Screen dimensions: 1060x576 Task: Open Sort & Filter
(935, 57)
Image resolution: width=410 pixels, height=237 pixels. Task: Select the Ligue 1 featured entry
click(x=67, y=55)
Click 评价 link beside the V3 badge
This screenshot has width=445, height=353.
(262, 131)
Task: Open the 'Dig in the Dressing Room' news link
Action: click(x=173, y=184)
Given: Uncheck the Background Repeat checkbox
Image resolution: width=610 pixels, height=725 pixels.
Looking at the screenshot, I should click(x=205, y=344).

+---+

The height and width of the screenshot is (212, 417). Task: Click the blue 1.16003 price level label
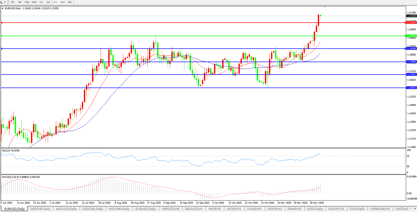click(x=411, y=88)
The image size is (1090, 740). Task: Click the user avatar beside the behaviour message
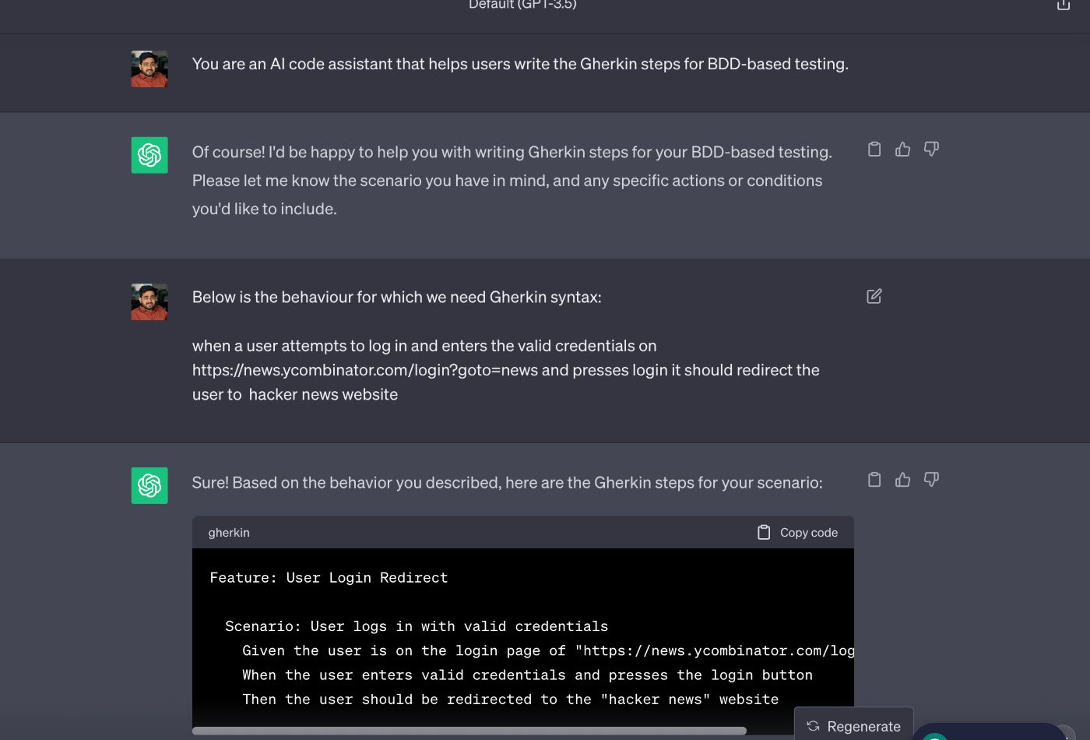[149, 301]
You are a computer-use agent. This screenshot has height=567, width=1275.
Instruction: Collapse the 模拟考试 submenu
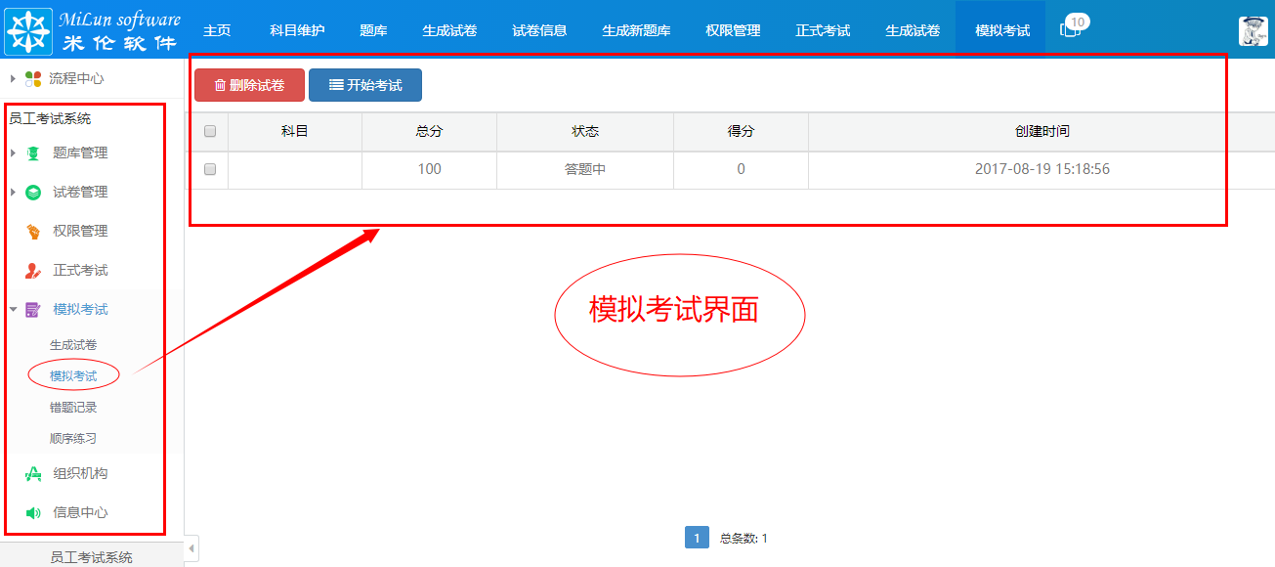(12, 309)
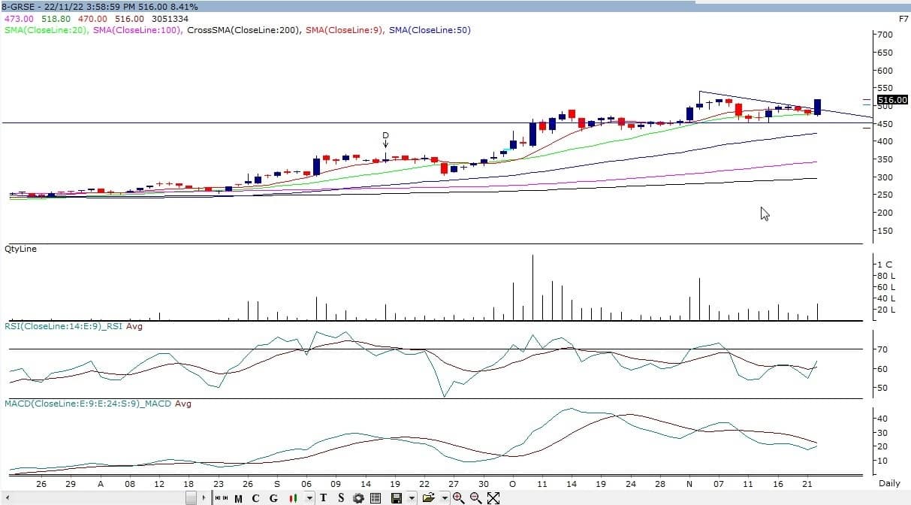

+---+

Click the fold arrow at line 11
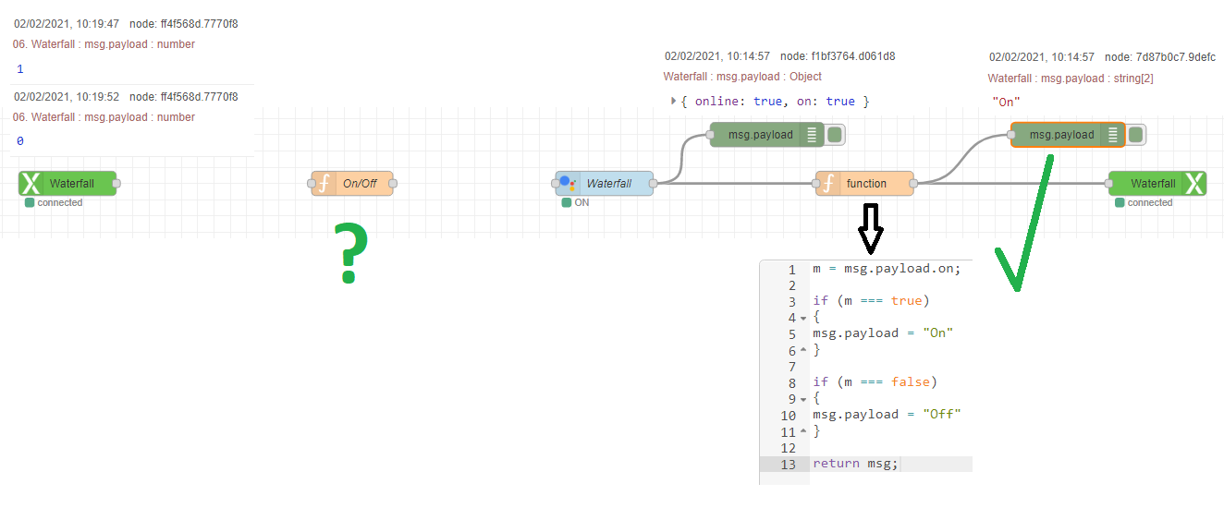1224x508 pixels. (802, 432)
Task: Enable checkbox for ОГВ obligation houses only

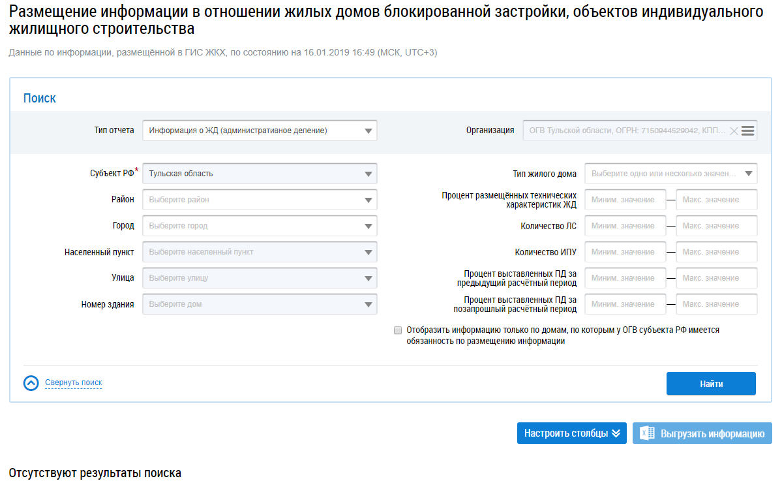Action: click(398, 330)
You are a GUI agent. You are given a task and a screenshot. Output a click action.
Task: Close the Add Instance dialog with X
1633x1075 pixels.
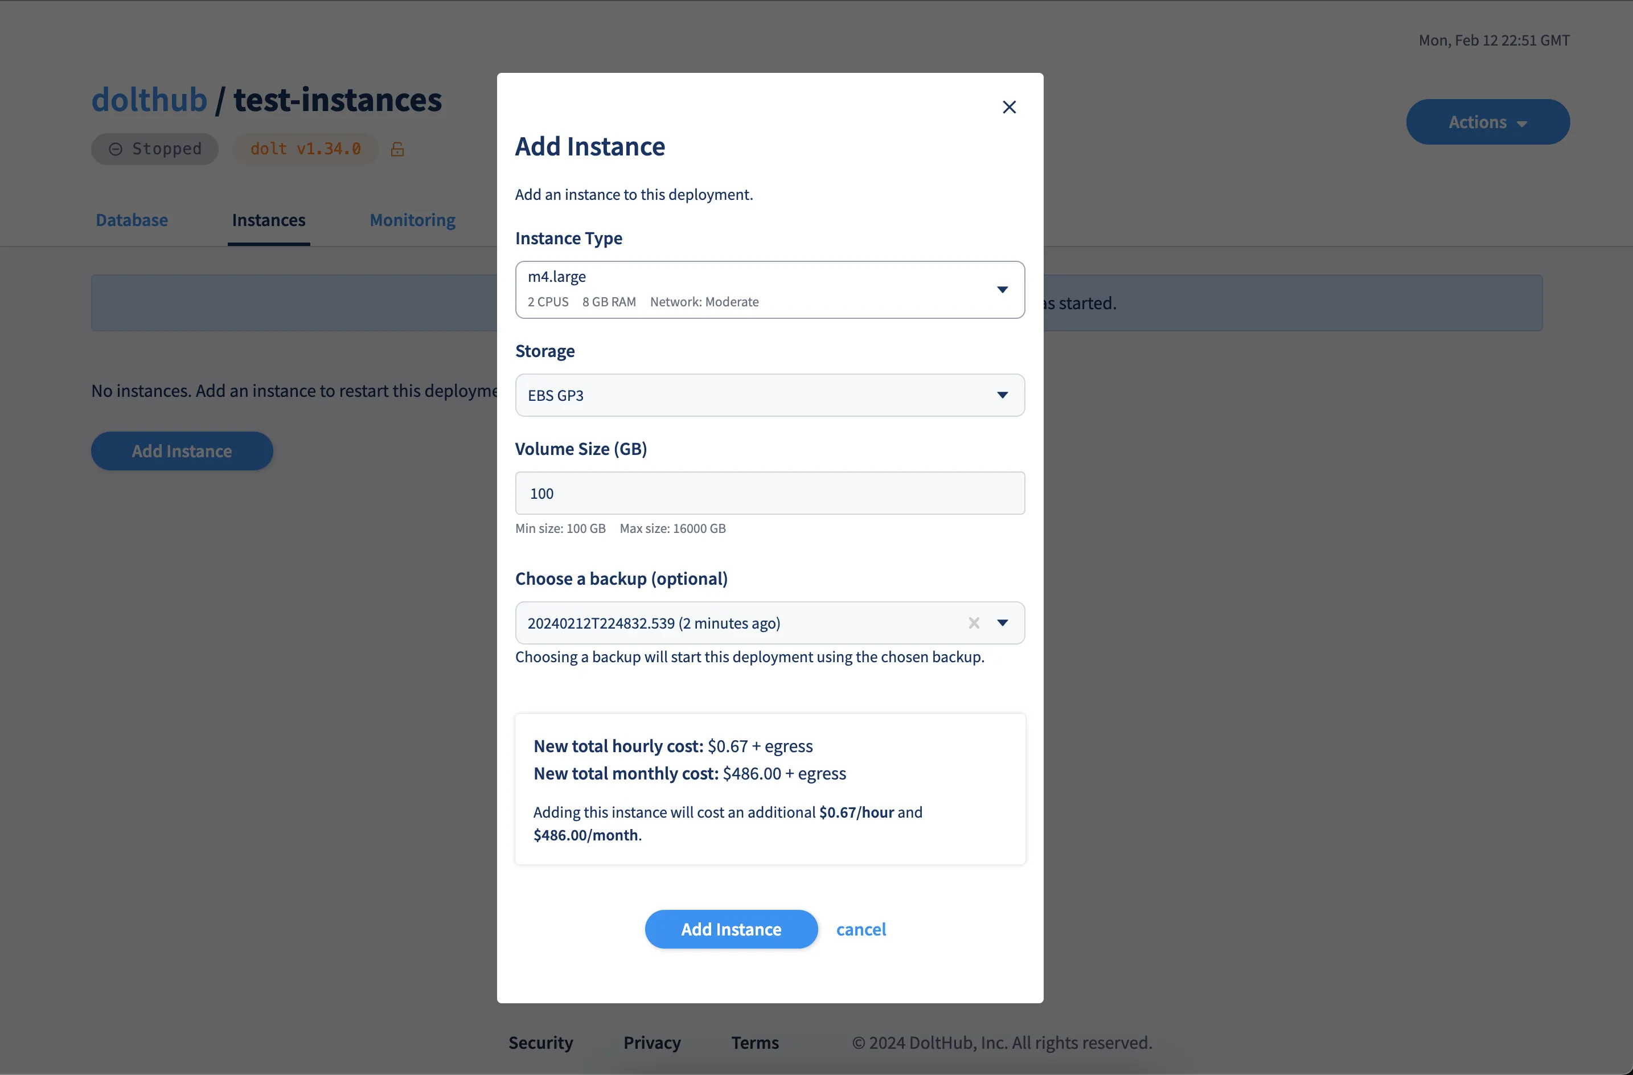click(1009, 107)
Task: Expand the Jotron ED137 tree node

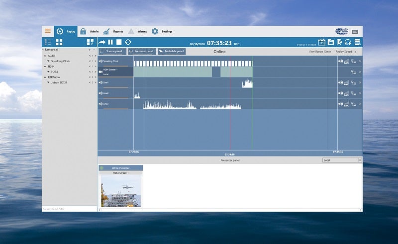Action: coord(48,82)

+---+

→ EXERCISE GOAL:
Return everything from the line containing "Screen dimensions: 1060x576" down to the line containing "click(x=67, y=55)", reproducing each line as it appears in the items.

→ THE COMPLETED TASK:
Screen dimensions: 1060x576 Task: Open Sort & Filter
(935, 57)
Image resolution: width=410 pixels, height=237 pixels. Task: Select the Ligue 1 featured entry
click(x=67, y=55)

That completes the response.